Sterling continues to gain against the Euro, US Dollar & Aussie Dollar. Next week could be volatile so it may be wise to secure your funds before the middle of next week. (Ben Amrany)

GBP EUR Exchange Rate: Weekly Review July 16  

The pound has had a very solid week with gains against the Euro, US Dollar, CAD, & AUD.

Sterling actually started off the week with losses after UK inflation showed a decline but then a Speech by Governor of the Bank of England Mark Carney helped sterling recover its losses. We then saw unemployment in the UK continue to fall and this caused the markets to bring forward their anticipation of an interest rate hike from 2015 to late 2014 giving the pound a further boost.

US Dollar buyers and seller

Yesterday over in the US Federal Reserve chair nominee Janet Yellen gave her support for the much debated quantitative easing. This suggested that if she becomes chairperson tapering may not be on the cards straight away causing Dollar weakness and representing good buying opportunities. Sterling strengthened to highs today of 1.6130 against the USD. For more information on the USD or how to get the best rates feel free to email me at [email protected]

Euro Buyers and sellers

Sterling against the Euro has once again strengthened from a low this week of 1.1820 back up to 1.1950. The recent interest rate cut in Europe caused the Euro to significantly weaken sending GBP/EUR to a high of 1.2040. As soon as it breached 1.20 though it quickly weakened as the 1.20 barrier seems to be a very hard resistance level to get through and then most importantly stay above.

With the surprise cut in rates in the single currency area I would have expected to have seen a much bigger gain for the pound. It is a little concerning that this did not happen for the pound. It probably goes to show though that with hard times still ahead for Europe the pound will struggle due to our ties with the Euro zone. I would recommend that clients looking at buying the Euro capitalise while the market is above the yearly average of 1.17 as a dip can occur at any time. 
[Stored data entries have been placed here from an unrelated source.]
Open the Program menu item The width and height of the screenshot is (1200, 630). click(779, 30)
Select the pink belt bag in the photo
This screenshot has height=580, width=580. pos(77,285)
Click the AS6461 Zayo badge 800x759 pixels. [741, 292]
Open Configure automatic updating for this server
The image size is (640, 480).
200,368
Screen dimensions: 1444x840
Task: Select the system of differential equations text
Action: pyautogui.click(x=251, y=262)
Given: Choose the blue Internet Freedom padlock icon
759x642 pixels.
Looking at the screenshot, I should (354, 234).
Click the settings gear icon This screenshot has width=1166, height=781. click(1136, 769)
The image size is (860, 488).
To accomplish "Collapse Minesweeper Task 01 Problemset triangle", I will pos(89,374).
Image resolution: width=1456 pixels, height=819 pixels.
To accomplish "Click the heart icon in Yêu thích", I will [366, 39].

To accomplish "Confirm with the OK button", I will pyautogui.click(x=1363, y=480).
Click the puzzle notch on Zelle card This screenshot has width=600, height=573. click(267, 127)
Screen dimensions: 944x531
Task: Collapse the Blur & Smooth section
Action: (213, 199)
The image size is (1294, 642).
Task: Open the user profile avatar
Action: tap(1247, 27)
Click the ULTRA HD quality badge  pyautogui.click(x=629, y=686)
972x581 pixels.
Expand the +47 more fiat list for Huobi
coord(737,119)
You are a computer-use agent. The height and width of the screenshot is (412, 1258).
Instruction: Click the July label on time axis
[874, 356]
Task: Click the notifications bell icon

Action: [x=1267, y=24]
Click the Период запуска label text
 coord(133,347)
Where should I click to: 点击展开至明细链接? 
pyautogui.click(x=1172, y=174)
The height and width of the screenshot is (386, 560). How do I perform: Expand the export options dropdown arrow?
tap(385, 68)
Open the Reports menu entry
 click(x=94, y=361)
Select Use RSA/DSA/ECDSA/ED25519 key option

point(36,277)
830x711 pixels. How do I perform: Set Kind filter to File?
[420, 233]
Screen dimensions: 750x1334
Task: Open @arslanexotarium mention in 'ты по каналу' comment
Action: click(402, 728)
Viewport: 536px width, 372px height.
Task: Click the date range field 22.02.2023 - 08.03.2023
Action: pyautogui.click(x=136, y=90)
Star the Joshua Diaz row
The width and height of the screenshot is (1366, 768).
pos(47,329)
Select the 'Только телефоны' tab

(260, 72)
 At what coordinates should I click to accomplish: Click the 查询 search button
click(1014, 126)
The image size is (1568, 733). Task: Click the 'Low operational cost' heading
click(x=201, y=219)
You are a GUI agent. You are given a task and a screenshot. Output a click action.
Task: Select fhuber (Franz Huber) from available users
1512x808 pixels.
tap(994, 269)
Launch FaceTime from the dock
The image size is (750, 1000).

With the Bank of England minutes being next weeks major key data release for the UK the tones from the Bank of England with how many members voted for a rate hike or QE rise will determine the movements for the rest of the week.

The BoE may not be keen that the pound has strengthened so much against the Euro and could easily go some way to look at weakening the pound with this release. I would still not expect the pound to fall below 1.18 though. With lots of  key data from Germany out next week I feel that GBP/EUR will have a fairly volatile end to the week. If you are looking to capitalise on the gains my recommendation would be to look at trading before the Minutes are out on Wednesday morning. For more information relating to your options with the GBP/EUR feel free to email me at [email protected] and I will explain all the options available to you when buying or selling the Euro. 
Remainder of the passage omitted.